# retirement moblie caravan parks



## hough (May 13, 2012)

Do any ex pats on this site live in any off the caravan parks we are looking to relocate to spain or france and have been looking at the retirement mobile home parks but are not sure if you can live on them permanent any help would be grateful


----------



## xabiaxica (Jun 23, 2009)

hough said:


> Do any ex pats on this site live in any off the caravan parks we are looking to relocate to spain or france and have been looking at the retirement mobile home parks but are not sure if you can live on them permanent any help would be grateful


:welcome:

there are lots of static caravan parks where people live all year round - we have one in my town where some friends of mine live

Camping Bungalows El Naranjal | Javea, Alicante. Playa, costa |


----------



## hough (May 13, 2012)

*hi*

thanks for that link i will have a look at it now are your friends permanent residents as the laws in france say it can only be for leisure? any help would be grateful as we are looking to relocate x


----------



## xabiaxica (Jun 23, 2009)

hough said:


> thanks for that link i will have a look at it now are your friends permanent residents as the laws in france say it can only be for leisure? any help would be grateful as we are looking to relocate x


yes they are permanent residents & even own a business here


----------



## hough (May 13, 2012)

xabiachica said:


> yes they are permanent residents & even own a business here


thanks so we would be better looking at spain really appreciate the help


----------



## Jumar (Mar 14, 2012)

Be very careful in your choice of mobile home parks and make sure that they are legal. A lot of parks opened on the back of the property bubble and did so without permissions. Also be careful about the amount of rent charged. In some parks you can pay as much for your 150 sq mtrs of land than you would pay to rent a small property, and this is after you have bought the mobile home in the first place. If mobile home parks are really where you want to live do your research first and good luck!


----------

********************

WHAT TO PRODUCE:
Answer these questions from the thread about retirement caravan parks:
(a) According to hough, what do the laws in France say caravan park living can only be for?
(b) Besides being permanent residents, what else does xabiaxica say the friends do?
(c) What size of land does Jumar say you may pay rent on in some parks?
Answer from the thread about retirement caravan parks and nothing else.

INFORMATION PROVIDED:

********************

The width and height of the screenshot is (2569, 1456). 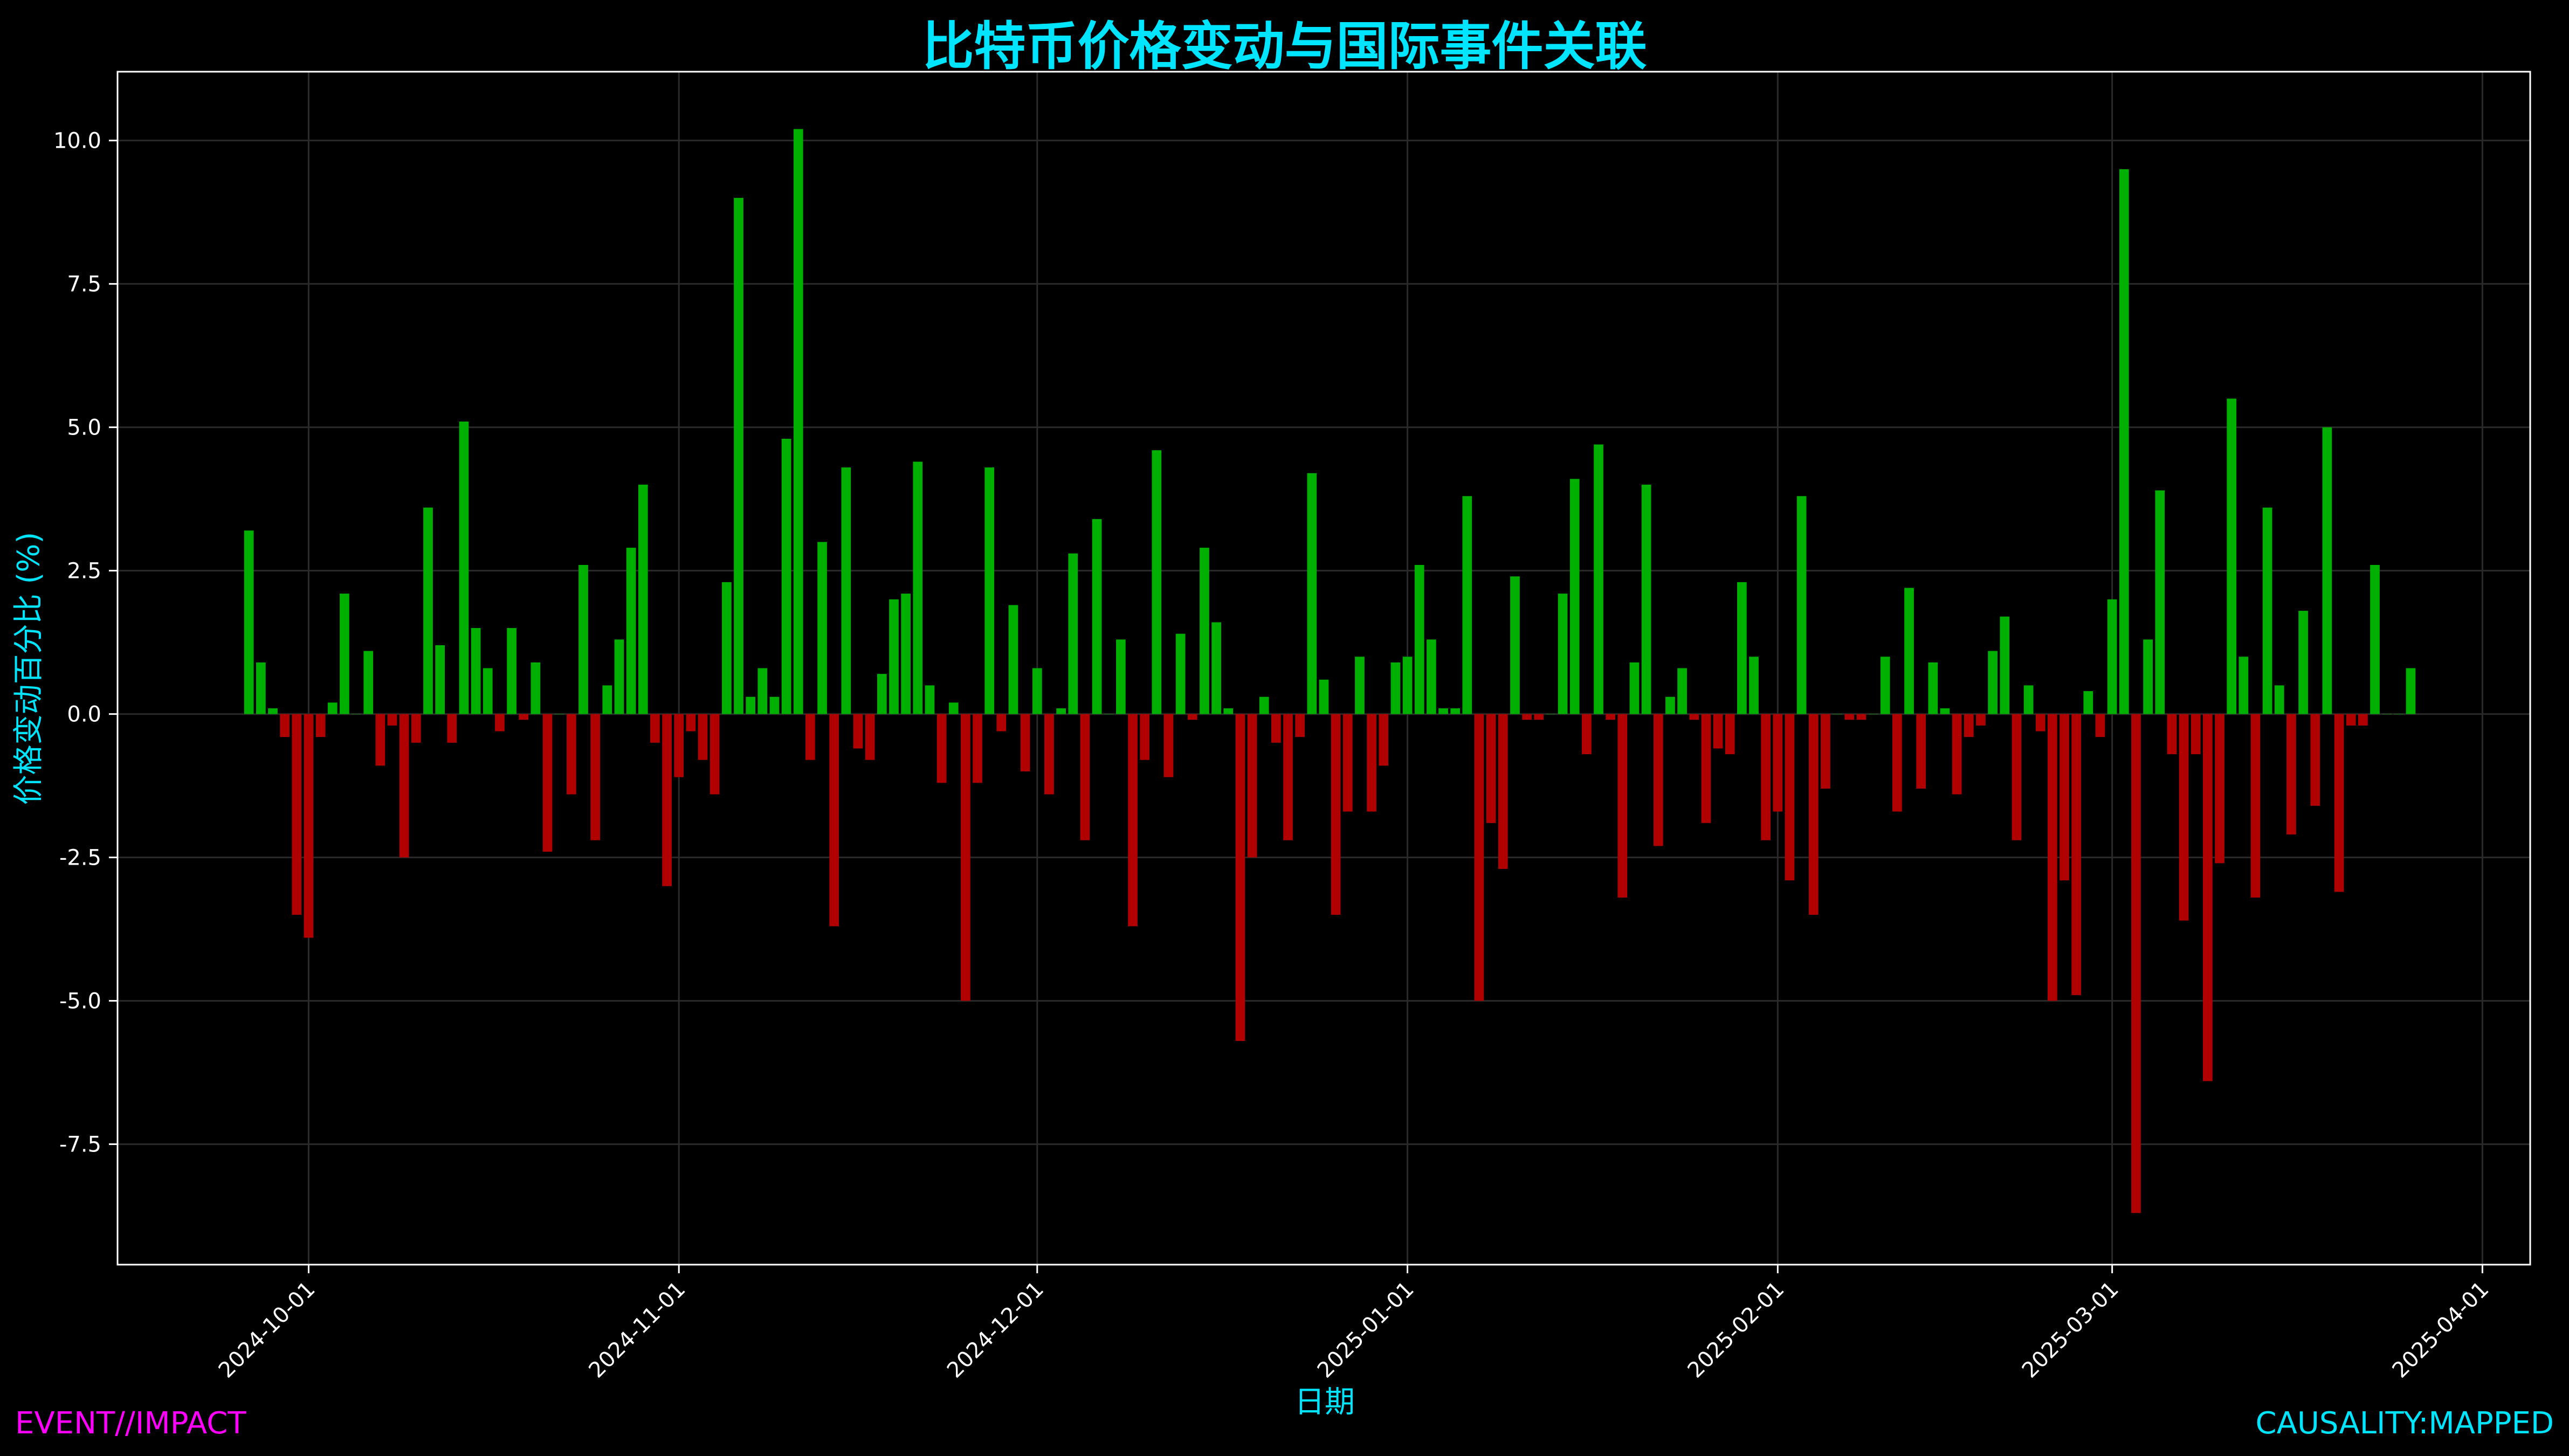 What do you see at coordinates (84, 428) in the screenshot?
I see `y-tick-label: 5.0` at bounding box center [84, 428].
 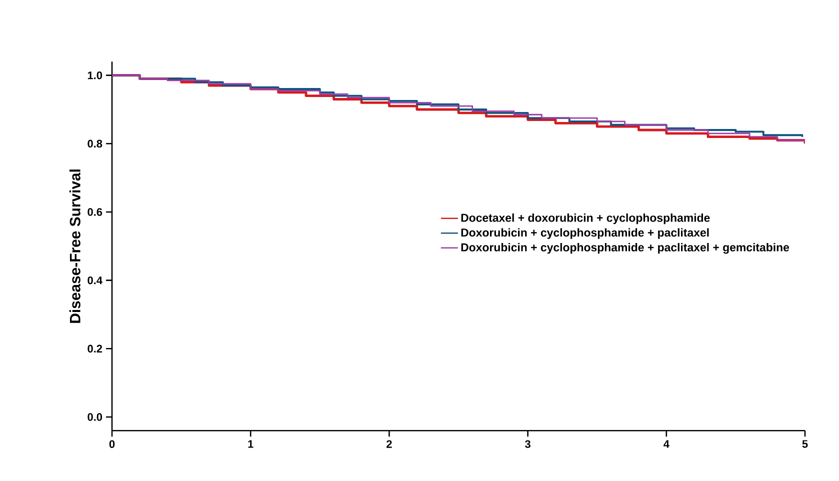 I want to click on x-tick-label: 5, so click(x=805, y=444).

********************

ANSWER BOX:
(a) Leisure.
(b) They own a business there.
(c) 150 sq mtrs.